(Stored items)
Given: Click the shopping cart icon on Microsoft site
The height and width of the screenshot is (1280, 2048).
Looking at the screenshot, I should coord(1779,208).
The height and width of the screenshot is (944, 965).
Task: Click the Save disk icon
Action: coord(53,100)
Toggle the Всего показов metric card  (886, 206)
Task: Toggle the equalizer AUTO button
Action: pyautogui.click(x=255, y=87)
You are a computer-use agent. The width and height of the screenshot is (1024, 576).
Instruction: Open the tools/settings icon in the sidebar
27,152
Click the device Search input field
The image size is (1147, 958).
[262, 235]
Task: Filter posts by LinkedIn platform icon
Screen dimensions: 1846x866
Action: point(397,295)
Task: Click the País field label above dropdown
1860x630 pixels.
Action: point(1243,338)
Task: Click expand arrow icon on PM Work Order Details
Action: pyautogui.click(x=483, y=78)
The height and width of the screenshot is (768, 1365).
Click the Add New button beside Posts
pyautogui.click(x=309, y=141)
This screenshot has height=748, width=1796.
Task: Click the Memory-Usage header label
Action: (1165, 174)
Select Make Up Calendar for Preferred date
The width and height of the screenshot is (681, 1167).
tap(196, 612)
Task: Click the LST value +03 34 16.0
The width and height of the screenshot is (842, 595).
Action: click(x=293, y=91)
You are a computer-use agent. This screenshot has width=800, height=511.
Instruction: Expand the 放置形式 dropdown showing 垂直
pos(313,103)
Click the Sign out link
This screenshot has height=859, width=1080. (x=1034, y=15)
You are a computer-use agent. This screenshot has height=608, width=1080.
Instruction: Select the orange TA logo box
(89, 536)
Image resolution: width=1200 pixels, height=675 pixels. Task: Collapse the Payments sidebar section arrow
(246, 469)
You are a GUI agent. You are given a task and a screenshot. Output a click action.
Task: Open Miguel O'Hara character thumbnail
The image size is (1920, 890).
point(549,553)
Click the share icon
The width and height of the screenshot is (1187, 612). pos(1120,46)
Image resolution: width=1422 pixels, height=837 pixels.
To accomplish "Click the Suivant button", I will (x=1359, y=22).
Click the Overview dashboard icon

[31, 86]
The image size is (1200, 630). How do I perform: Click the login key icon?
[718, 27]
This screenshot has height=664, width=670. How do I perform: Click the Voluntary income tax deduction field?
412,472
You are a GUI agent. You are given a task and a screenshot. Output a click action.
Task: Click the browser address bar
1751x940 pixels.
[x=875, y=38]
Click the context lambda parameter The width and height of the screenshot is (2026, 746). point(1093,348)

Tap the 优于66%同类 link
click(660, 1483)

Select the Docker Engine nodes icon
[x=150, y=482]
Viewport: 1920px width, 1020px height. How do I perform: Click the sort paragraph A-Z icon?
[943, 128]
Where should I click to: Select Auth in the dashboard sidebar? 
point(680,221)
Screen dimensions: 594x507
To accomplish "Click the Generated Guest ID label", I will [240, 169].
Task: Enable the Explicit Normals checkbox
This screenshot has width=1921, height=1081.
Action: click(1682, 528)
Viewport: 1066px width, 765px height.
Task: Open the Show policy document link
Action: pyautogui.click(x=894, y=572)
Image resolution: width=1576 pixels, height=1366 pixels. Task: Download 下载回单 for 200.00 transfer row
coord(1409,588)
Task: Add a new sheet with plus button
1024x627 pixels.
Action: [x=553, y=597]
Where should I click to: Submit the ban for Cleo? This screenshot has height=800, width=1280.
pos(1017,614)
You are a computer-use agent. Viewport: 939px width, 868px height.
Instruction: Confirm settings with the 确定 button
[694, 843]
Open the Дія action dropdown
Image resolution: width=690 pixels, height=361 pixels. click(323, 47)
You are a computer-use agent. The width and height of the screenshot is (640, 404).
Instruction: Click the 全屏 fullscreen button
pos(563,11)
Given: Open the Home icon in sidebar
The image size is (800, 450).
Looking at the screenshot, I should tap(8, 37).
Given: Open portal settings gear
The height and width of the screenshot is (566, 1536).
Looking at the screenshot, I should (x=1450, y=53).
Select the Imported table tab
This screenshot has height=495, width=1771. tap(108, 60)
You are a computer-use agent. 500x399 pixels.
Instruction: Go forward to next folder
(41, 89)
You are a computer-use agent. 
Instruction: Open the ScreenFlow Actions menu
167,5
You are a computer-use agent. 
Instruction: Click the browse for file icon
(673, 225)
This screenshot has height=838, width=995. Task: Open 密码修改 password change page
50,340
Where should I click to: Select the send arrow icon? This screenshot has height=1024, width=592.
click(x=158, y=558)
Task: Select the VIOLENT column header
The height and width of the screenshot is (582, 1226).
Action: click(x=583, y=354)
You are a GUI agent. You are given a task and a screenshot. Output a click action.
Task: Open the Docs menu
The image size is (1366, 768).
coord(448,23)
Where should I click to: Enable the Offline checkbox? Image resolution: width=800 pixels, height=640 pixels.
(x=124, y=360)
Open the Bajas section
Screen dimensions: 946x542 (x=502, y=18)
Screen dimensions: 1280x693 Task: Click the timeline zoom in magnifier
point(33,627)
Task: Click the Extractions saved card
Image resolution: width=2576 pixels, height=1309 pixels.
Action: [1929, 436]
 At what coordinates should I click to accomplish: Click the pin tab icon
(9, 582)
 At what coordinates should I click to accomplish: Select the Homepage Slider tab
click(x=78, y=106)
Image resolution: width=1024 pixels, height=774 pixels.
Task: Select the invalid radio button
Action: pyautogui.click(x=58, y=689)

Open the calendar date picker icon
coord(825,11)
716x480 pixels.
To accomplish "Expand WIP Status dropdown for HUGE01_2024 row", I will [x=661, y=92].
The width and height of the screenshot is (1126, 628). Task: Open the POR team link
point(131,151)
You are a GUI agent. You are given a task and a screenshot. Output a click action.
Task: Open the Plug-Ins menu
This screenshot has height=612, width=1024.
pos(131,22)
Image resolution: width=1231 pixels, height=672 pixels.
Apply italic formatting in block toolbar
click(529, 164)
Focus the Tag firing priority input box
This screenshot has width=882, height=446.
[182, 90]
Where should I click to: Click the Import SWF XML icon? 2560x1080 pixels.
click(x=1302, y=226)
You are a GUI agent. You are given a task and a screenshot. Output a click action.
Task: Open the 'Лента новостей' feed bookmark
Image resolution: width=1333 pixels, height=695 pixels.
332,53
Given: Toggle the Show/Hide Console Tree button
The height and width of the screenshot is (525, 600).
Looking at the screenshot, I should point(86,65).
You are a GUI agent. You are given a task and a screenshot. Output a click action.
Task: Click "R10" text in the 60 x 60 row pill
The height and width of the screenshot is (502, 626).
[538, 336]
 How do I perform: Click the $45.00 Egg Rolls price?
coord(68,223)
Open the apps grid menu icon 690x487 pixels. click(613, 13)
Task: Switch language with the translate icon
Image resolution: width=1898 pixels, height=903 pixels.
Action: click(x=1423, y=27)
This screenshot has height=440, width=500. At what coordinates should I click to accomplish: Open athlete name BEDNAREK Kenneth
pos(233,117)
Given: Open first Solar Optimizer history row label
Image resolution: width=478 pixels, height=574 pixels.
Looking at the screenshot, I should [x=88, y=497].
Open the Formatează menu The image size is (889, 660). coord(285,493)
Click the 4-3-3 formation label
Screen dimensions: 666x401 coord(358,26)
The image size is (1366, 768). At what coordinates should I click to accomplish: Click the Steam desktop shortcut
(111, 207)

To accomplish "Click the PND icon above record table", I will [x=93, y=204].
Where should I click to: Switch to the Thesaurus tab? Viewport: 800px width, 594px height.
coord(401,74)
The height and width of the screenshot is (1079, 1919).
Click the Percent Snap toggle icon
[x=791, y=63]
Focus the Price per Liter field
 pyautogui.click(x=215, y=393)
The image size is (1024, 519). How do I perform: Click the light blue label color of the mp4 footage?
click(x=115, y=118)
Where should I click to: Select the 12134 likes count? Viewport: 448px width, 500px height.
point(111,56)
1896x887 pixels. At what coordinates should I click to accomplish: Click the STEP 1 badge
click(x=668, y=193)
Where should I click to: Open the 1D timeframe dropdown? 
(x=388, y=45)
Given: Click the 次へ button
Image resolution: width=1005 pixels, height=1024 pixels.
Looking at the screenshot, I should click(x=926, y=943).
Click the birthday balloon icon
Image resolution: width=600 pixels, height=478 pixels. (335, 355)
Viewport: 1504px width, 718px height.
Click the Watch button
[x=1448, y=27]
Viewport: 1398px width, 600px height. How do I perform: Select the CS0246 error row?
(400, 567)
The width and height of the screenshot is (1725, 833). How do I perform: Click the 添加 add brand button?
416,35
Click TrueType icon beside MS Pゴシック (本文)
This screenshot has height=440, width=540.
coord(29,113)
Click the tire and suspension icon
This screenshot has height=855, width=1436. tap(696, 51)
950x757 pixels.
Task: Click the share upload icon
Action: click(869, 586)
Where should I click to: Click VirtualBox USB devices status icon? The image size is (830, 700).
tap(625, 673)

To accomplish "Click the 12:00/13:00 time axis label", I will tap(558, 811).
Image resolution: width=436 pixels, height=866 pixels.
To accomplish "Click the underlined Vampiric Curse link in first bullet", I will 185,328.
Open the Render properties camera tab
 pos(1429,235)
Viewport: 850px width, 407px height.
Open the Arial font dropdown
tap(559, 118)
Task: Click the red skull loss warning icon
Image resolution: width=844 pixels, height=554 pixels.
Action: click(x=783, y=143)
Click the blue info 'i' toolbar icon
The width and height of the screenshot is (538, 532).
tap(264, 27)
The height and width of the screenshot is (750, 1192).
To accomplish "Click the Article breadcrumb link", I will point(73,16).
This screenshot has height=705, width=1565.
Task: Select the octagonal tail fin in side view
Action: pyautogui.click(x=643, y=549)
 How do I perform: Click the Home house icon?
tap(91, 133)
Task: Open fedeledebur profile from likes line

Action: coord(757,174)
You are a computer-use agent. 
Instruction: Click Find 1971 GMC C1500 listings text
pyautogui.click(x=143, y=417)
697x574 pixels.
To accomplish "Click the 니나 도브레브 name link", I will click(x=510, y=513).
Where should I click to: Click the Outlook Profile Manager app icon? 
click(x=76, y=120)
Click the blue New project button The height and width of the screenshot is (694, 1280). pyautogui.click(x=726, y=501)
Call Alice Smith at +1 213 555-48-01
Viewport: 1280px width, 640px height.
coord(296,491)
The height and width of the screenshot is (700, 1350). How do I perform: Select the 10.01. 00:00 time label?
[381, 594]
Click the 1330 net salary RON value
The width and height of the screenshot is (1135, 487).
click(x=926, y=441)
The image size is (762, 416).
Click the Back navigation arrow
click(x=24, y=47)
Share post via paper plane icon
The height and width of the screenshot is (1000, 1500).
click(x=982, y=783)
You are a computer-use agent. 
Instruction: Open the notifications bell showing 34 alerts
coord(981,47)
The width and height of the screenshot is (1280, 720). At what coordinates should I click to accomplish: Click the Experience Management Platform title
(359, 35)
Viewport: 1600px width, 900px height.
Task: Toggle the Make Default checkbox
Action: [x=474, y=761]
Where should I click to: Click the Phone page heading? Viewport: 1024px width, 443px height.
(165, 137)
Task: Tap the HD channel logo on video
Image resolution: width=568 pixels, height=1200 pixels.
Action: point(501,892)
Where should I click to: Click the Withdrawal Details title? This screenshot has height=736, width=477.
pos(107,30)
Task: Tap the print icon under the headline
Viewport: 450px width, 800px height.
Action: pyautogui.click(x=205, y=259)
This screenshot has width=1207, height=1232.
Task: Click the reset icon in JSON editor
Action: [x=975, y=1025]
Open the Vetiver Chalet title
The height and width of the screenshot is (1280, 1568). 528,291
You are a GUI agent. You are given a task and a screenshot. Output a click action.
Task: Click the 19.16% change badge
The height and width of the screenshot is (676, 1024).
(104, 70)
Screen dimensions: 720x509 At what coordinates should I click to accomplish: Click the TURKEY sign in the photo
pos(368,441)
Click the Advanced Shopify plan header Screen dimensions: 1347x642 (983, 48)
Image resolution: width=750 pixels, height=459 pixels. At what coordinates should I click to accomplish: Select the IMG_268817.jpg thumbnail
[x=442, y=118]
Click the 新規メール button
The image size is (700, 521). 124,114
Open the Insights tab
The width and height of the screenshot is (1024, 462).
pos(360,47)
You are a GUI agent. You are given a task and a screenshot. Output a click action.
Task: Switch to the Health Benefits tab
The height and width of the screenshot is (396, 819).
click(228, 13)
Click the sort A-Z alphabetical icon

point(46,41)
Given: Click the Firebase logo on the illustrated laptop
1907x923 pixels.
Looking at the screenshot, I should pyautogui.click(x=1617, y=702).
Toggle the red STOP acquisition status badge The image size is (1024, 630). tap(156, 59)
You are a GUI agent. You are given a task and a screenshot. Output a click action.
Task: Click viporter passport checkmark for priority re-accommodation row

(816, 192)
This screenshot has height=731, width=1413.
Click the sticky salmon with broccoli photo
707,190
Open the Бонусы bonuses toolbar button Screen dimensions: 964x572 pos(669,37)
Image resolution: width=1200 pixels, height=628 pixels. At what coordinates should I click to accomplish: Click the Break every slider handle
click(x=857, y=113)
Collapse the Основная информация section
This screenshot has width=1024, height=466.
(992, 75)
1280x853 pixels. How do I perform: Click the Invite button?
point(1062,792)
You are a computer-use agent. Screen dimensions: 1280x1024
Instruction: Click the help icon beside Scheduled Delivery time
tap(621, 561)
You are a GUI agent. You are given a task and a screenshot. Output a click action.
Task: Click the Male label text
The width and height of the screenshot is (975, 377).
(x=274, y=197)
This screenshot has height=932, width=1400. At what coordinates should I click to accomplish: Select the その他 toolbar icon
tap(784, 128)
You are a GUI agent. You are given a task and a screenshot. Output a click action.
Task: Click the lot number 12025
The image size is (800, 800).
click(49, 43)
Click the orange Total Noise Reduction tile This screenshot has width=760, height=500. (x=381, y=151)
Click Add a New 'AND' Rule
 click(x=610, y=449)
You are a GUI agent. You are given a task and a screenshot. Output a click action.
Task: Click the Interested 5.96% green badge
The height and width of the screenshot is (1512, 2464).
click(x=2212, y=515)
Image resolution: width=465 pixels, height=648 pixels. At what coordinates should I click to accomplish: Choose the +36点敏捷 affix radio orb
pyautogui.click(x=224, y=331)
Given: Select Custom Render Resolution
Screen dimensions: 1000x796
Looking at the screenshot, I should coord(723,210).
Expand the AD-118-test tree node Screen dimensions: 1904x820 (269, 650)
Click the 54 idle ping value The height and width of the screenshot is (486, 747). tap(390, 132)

## Task brief
Your answer should consist of the lines from the line with "Task: Open fedeledebur" to the line with "Call Alice Smith at +1 213 555-48-01" above, repeated exactly, both ends included.

## Result for this task
Task: Open fedeledebur profile from likes line

Action: coord(757,174)
You are a computer-use agent. 
Instruction: Click Find 1971 GMC C1500 listings text
pyautogui.click(x=143, y=417)
697x574 pixels.
To accomplish "Click the 니나 도브레브 name link", I will click(x=510, y=513).
Where should I click to: Click the Outlook Profile Manager app icon? 
click(x=76, y=120)
Click the blue New project button The height and width of the screenshot is (694, 1280). pyautogui.click(x=726, y=501)
Call Alice Smith at +1 213 555-48-01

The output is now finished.